System.UnauthorizedAccessException: Access is denied. (Exception from HRESULT: 0x80070005 (E_ACCESSDENIED)) at System.Runtime.InteropServices.Marshal.ThrowExceptionForHRInternal(Int32 errorCode, IntPtr errorInfo) at Microsoft.Office.Server.Search.Query.FullTextSqlQuery.Execute() Microsoft.SharePoint.SPSecurity.CodeToRunElevatedWrapper(Object state) at Microsoft.SharePoint.SPSecurity.<>c__DisplayClass4.b__2()

The Search Account has been set as a app pool account and the custom search web part throws UnauthorizedAccessException while calling the execute method of FullTextSQLQuery API.

Tried elevating the privileges while executing the code and hence the app pool account is used to execute the code, but that too doesn’t help. OOB search also execute the same API but doesn't encounter this issue(with the search account as the app pool account). Changing the app pool account to the MOSS Content Access account makes the custom search web part works fine.

During the troubleshooting we found that customer is encountering this issue with only the “Search Service Account” as the app pool identity and if they changed the App pool identity to the System account of SSP then everything works fine. Irrespective of this App pool account changes, the OOB search is working fine.

Now comes the interesting stuff behind the working of Search and the accounts used……

The OOB search doesn't implements the elevated privileges because if used, the OOB Security Trimmer will not work as expected. If the search query is executed with the app pool account identity for any user who logs in, then the security trimmer will not work as expected and the results will be pulled always based on the app pool identity account. So applying elevated privileges to the execution of FullTextSQLQuery is not recommended. The search query should be executed with the current user's context only (just as its executed in the OOB search).

The custom search web part should be executed for any user who logs in irrespective of the app pool account.

Doesn’t sound like a permission issue with the search DB and SSP DB(not having enough permission) as even a visitor member can do an advance search in the OOB, even when he doesn’t have permission on the search and SSP DB. In the current scenario overloaded constructor of the FullTextSQLQuery was being used by passing the search context. Checked the behaviour of same web part by passing the current SPSite as the constructor parameter. And it works now!!

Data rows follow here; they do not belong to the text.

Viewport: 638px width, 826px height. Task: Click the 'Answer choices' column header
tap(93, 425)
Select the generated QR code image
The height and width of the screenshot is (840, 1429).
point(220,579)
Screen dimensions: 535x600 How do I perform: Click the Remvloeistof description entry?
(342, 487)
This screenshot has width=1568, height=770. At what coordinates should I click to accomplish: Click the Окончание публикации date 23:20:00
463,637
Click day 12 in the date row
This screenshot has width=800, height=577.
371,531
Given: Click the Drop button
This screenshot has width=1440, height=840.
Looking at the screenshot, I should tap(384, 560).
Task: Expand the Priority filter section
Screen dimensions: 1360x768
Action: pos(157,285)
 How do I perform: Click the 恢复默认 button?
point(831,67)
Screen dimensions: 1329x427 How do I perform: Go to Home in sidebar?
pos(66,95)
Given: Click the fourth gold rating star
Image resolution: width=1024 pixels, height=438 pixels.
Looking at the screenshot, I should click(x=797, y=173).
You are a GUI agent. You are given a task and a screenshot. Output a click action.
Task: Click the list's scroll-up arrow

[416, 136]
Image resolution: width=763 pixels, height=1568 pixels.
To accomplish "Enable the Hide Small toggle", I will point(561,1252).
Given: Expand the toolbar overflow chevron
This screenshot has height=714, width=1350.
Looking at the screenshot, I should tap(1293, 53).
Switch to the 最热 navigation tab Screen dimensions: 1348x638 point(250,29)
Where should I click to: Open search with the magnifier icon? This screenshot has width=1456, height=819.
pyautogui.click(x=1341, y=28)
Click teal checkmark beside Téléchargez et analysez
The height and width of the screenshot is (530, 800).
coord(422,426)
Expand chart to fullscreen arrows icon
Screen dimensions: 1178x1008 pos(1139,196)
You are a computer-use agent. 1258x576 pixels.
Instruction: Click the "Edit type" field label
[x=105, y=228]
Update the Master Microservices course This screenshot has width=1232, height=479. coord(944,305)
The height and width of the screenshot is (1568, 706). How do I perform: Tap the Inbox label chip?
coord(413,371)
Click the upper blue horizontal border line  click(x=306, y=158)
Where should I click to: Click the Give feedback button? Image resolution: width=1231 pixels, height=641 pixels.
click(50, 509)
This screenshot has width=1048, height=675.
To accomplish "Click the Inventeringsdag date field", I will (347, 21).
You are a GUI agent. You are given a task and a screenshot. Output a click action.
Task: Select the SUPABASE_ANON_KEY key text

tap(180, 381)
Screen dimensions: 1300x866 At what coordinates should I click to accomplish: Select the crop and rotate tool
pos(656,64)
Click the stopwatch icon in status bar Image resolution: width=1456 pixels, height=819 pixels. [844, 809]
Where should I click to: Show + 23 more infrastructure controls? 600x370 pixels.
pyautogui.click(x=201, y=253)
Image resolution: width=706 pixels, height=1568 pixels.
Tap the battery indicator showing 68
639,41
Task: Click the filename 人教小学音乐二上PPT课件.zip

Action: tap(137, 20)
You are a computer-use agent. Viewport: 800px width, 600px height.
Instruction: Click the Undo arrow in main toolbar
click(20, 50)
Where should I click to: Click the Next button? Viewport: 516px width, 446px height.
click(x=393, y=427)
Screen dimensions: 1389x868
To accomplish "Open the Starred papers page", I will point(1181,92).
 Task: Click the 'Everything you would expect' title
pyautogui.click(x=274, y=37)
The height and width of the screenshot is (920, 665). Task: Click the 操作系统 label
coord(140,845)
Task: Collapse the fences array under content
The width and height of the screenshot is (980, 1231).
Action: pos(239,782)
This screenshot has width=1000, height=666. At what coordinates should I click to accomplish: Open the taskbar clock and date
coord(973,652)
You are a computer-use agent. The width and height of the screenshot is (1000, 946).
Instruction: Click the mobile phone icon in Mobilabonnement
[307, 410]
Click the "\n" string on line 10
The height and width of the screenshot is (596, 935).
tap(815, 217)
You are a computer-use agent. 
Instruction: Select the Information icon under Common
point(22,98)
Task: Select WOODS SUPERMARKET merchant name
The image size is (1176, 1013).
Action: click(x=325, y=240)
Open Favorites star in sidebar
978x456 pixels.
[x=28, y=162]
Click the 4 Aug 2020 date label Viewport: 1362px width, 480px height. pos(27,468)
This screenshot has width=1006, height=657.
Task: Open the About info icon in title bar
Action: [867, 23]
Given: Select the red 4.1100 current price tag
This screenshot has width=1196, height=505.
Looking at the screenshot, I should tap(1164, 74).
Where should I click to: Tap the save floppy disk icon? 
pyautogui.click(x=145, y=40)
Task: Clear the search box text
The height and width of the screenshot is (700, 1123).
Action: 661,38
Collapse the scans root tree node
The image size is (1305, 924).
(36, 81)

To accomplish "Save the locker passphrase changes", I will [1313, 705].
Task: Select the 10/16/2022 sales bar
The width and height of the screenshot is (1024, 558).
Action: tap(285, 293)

The root cause behind this was determined by comparing the OOB advance search core results web part and the customer's code. While constructing the FullTextSQLQuery in the OOB Advanced Search Core Results Web Part, the SPSite constructor parameter has been used. (When a SPSite is internally constructed it will be constructed based on the user token of the current context). The reason why the Search context (which is the SSP context) fails is not because of having the inappropriate rights on SSP DB or Search DB, it’s because we are trying to execute a safe control (customer's web part) in a particular site with a different context. It’s always recommended to execute any SharePoint API's in web context with the same site context so that the respective privileges (user token)can be taken into consideration for the execution of the control. So this issue is not because of the permission issue with the DB and the issue is because of executing the web part which has been registered as a safe control for a particular site and has been utilized with another context. This access denied is the security validation issue while executing the FullTextSQLQuery in a particular web context but still using the SSP context to construct the FullTextSQLQuery instance.


So changing the web part code in search control to use….

Current SPSite as the constructor parameter for FullTextSQLQuery instead of overloaded constructor of the FullTextSQLQuery by passing the Search Context.

FullTextSQLQuery query = new FullTextSQLQuery(SearchContext.Current)

Is changed to

FullTextSQLQuery query = new FullTextSQLQuery(SPContext.Current.Site)

And that was all that’s needed to get rid of the "Access Denied" exception.